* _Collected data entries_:
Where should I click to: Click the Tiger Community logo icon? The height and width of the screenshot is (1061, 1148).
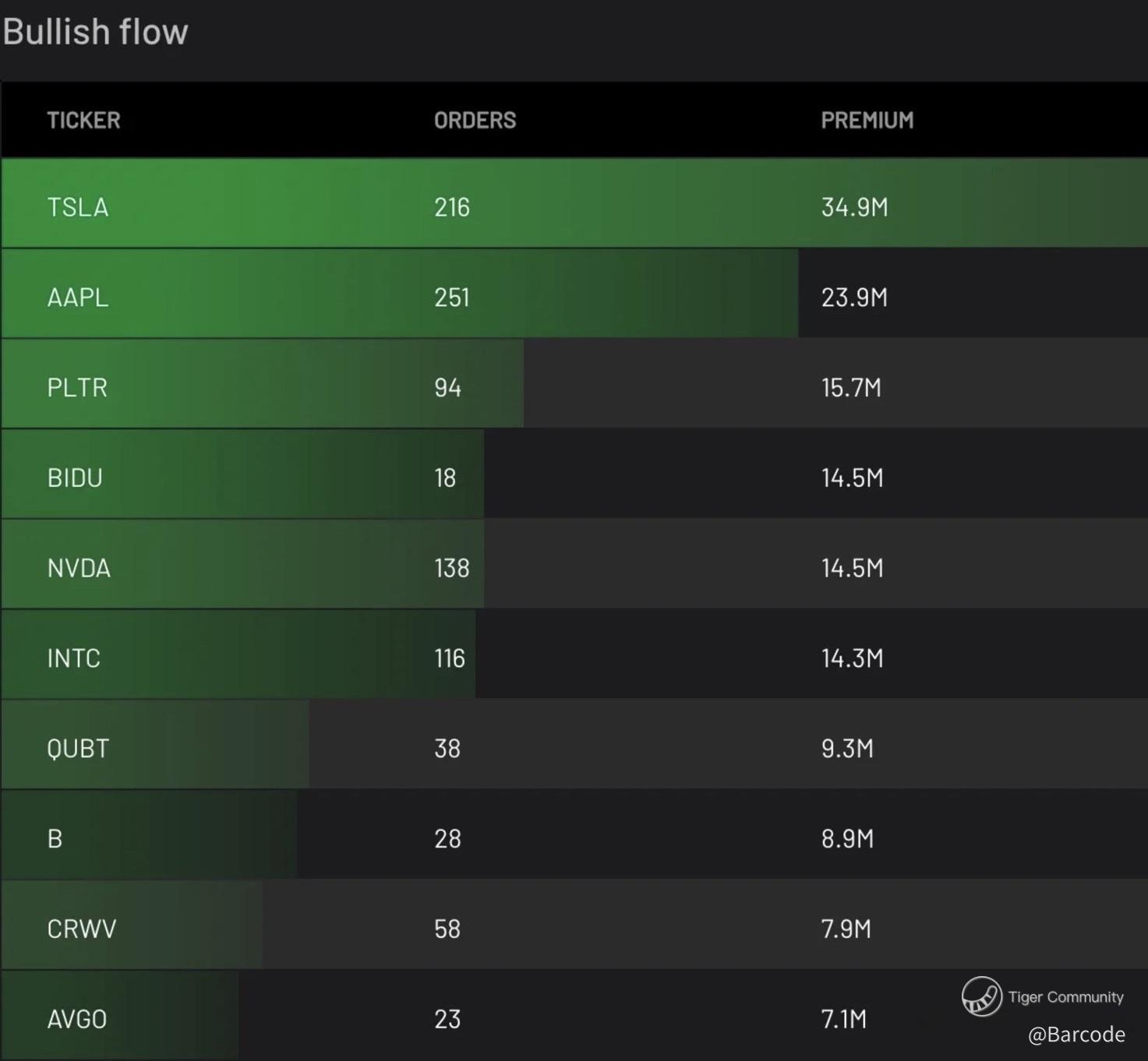click(981, 996)
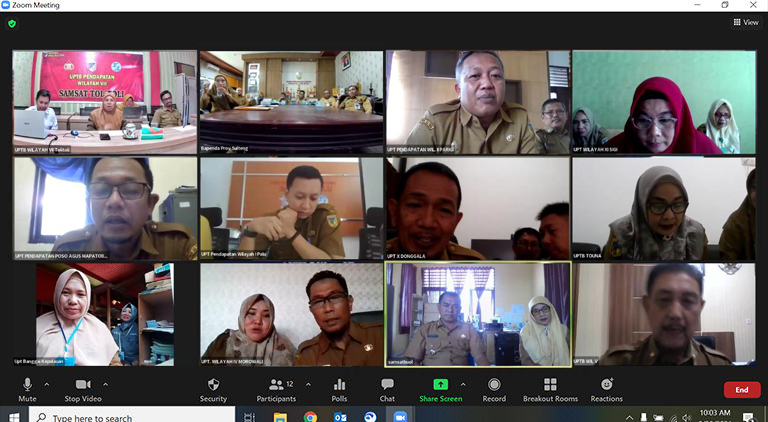Expand video options arrow beside Stop Video

[105, 384]
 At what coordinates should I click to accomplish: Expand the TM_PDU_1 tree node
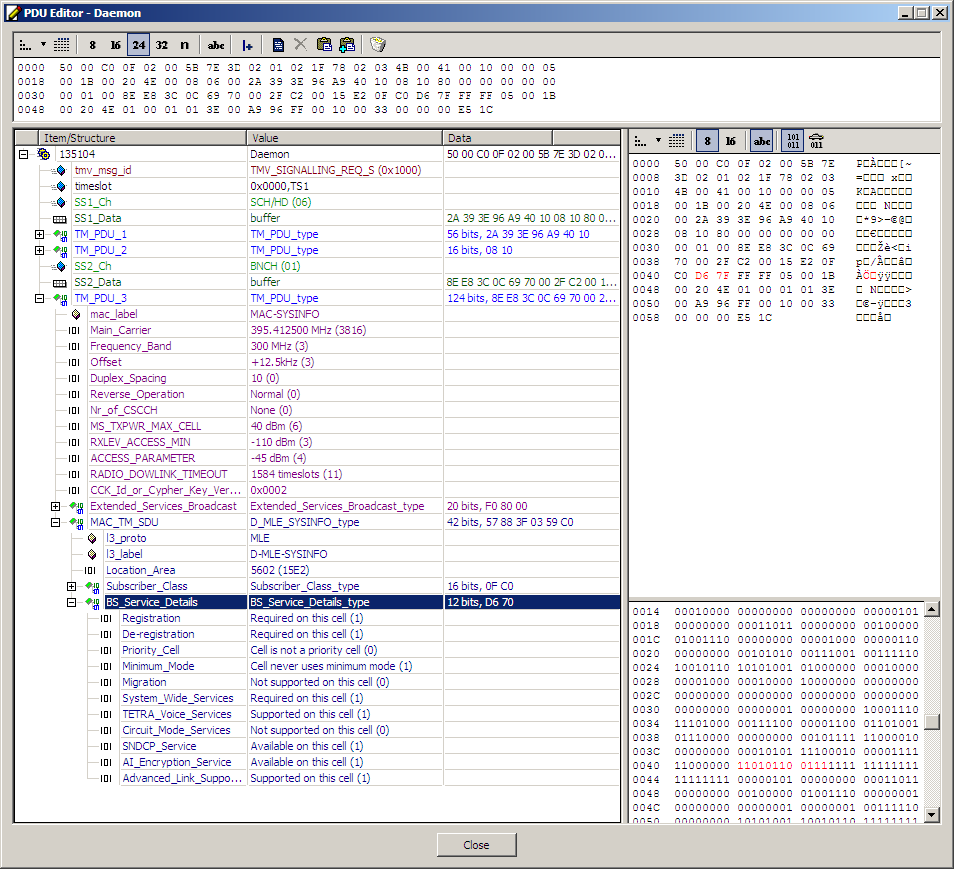40,234
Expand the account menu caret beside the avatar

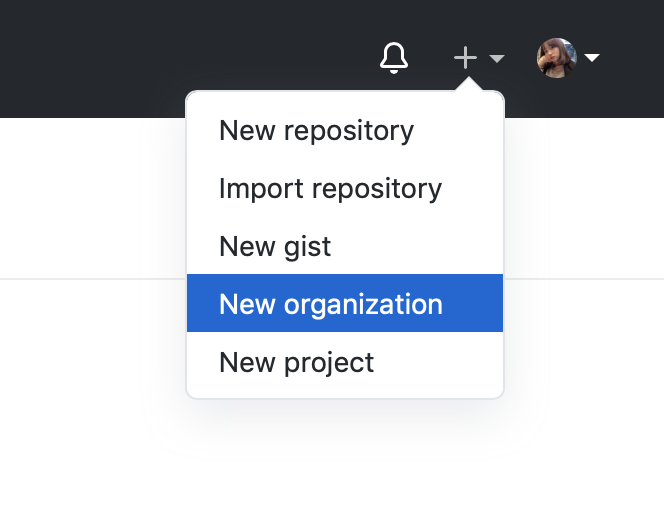pyautogui.click(x=592, y=58)
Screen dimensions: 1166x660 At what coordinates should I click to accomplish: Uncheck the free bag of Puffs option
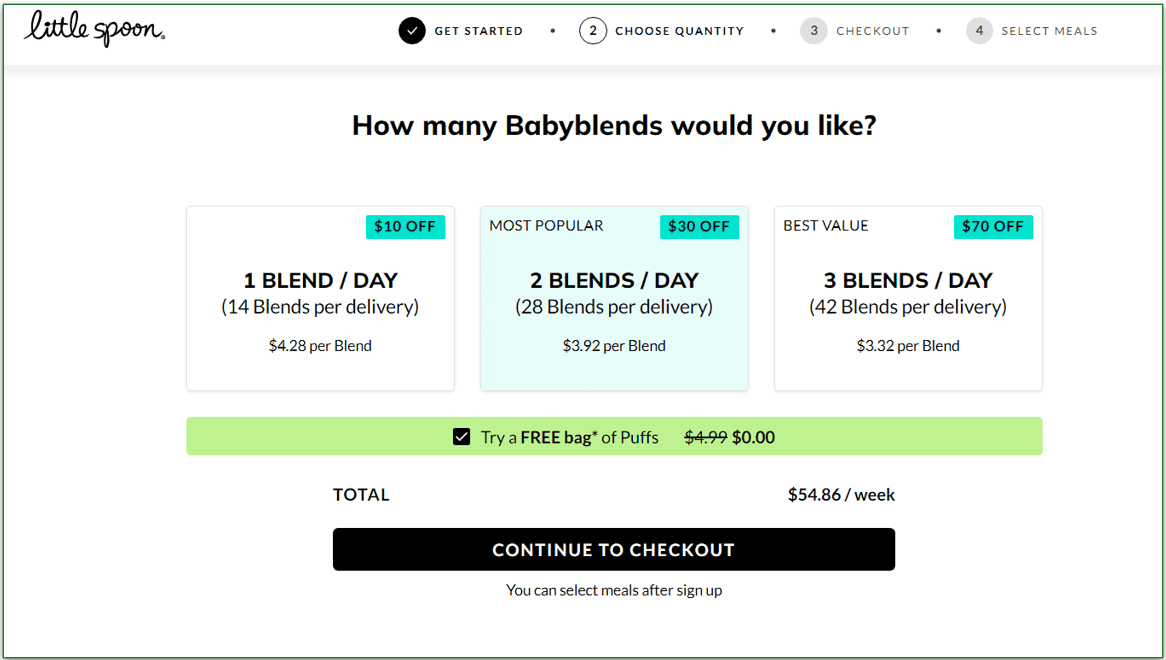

* _Work to complete_: From the first line to the last, retype the data above exactly, but not its images.

* _Your response_:
Where should I click to: Click the Tiger Community logo icon? The height and width of the screenshot is (1061, 1148).
click(981, 996)
Expand video options arrow beside Stop Video

[105, 384]
 At what coordinates should I click to accomplish: Expand the TM_PDU_1 tree node
40,234
Expand the account menu caret beside the avatar

pyautogui.click(x=592, y=58)
Screen dimensions: 1166x660 At what coordinates should I click to accomplish: Uncheck the free bag of Puffs option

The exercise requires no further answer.